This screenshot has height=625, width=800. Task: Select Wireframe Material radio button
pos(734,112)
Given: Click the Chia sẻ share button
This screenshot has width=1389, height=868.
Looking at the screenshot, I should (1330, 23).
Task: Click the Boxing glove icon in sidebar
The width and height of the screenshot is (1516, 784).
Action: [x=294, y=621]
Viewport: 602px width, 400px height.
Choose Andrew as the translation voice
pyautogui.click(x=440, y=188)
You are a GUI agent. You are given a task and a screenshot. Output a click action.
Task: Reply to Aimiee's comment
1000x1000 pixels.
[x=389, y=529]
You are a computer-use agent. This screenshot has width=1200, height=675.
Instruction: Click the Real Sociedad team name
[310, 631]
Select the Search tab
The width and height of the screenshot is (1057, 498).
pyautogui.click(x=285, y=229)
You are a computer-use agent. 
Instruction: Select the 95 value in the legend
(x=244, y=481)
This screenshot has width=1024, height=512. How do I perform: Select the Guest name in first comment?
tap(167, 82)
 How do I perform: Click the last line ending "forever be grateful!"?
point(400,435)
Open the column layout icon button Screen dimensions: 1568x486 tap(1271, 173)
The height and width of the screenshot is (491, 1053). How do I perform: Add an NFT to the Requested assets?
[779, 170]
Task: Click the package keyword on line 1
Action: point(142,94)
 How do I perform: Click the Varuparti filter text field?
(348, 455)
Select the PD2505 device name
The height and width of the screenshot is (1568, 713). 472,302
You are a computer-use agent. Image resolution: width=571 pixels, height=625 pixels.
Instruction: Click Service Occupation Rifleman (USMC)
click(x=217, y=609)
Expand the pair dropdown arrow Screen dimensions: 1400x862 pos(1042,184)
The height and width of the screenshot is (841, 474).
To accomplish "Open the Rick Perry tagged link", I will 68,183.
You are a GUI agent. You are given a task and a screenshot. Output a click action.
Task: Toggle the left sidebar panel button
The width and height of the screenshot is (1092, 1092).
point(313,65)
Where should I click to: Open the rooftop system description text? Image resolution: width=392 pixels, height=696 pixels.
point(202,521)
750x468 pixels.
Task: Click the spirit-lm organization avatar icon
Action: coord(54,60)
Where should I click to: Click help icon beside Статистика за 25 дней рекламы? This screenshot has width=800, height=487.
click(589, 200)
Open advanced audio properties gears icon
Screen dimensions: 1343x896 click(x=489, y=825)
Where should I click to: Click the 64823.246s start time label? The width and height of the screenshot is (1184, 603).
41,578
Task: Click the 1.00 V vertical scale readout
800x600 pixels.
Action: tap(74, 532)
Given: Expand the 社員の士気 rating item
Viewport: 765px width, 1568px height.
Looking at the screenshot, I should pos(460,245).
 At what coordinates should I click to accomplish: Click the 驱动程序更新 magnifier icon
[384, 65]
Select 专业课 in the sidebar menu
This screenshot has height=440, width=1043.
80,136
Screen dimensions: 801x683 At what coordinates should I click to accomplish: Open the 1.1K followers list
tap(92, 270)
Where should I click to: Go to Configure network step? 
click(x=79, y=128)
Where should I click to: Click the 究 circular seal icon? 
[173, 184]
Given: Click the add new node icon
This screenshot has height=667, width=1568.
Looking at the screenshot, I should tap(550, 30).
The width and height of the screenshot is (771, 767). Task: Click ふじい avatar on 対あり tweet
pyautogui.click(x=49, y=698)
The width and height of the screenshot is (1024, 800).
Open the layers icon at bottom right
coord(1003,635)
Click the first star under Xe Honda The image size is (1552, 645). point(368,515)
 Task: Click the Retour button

○ ○ ○ ○

WHAT YOU SHOULD DO: An exact copy of all the entries is the required answer.

RESULT OF THE TASK:
This screenshot has height=625, width=800. Task: Select Wireframe Material radio button
pos(734,112)
Given: Click the Chia sẻ share button
This screenshot has width=1389, height=868.
Looking at the screenshot, I should (1330, 23).
Task: Click the Boxing glove icon in sidebar
The width and height of the screenshot is (1516, 784).
Action: [x=294, y=621]
Viewport: 602px width, 400px height.
Choose Andrew as the translation voice
pyautogui.click(x=440, y=188)
You are a GUI agent. You are given a task and a screenshot. Output a click action.
Task: Reply to Aimiee's comment
1000x1000 pixels.
[x=389, y=529]
You are a computer-use agent. This screenshot has width=1200, height=675.
Instruction: Click the Real Sociedad team name
[310, 631]
Select the Search tab
The width and height of the screenshot is (1057, 498).
pyautogui.click(x=285, y=229)
You are a computer-use agent. 
Instruction: Select the 95 value in the legend
(x=244, y=481)
This screenshot has width=1024, height=512. How do I perform: Select the Guest name in first comment?
tap(167, 82)
 How do I perform: Click the last line ending "forever be grateful!"?
point(400,435)
Open the column layout icon button Screen dimensions: 1568x486 tap(1271, 173)
The height and width of the screenshot is (491, 1053). How do I perform: Add an NFT to the Requested assets?
[779, 170]
Task: Click the package keyword on line 1
Action: point(142,94)
 How do I perform: Click the Varuparti filter text field?
(348, 455)
Select the PD2505 device name
The height and width of the screenshot is (1568, 713). 472,302
You are a computer-use agent. Image resolution: width=571 pixels, height=625 pixels.
Instruction: Click Service Occupation Rifleman (USMC)
click(x=217, y=609)
Expand the pair dropdown arrow Screen dimensions: 1400x862 pos(1042,184)
The height and width of the screenshot is (841, 474).
To accomplish "Open the Rick Perry tagged link", I will 68,183.
You are a GUI agent. You are given a task and a screenshot. Output a click action.
Task: Toggle the left sidebar panel button
The width and height of the screenshot is (1092, 1092).
point(313,65)
Where should I click to: Open the rooftop system description text? Image resolution: width=392 pixels, height=696 pixels.
point(202,521)
750x468 pixels.
Task: Click the spirit-lm organization avatar icon
Action: coord(54,60)
Where should I click to: Click help icon beside Статистика за 25 дней рекламы? This screenshot has width=800, height=487.
click(589, 200)
Open advanced audio properties gears icon
Screen dimensions: 1343x896 click(x=489, y=825)
Where should I click to: Click the 64823.246s start time label? The width and height of the screenshot is (1184, 603).
41,578
Task: Click the 1.00 V vertical scale readout
800x600 pixels.
Action: tap(74, 532)
Given: Expand the 社員の士気 rating item
Viewport: 765px width, 1568px height.
Looking at the screenshot, I should pos(460,245).
 At what coordinates should I click to accomplish: Click the 驱动程序更新 magnifier icon
[384, 65]
Select 专业课 in the sidebar menu
This screenshot has height=440, width=1043.
80,136
Screen dimensions: 801x683 At what coordinates should I click to accomplish: Open the 1.1K followers list
tap(92, 270)
Where should I click to: Go to Configure network step? 
click(x=79, y=128)
Where should I click to: Click the 究 circular seal icon? 
[173, 184]
Given: Click the add new node icon
This screenshot has height=667, width=1568.
Looking at the screenshot, I should tap(550, 30).
The width and height of the screenshot is (771, 767). Task: Click ふじい avatar on 対あり tweet
pyautogui.click(x=49, y=698)
The width and height of the screenshot is (1024, 800).
Open the layers icon at bottom right
coord(1003,635)
Click the first star under Xe Honda The image size is (1552, 645). point(368,515)
 Task: Click the Retour button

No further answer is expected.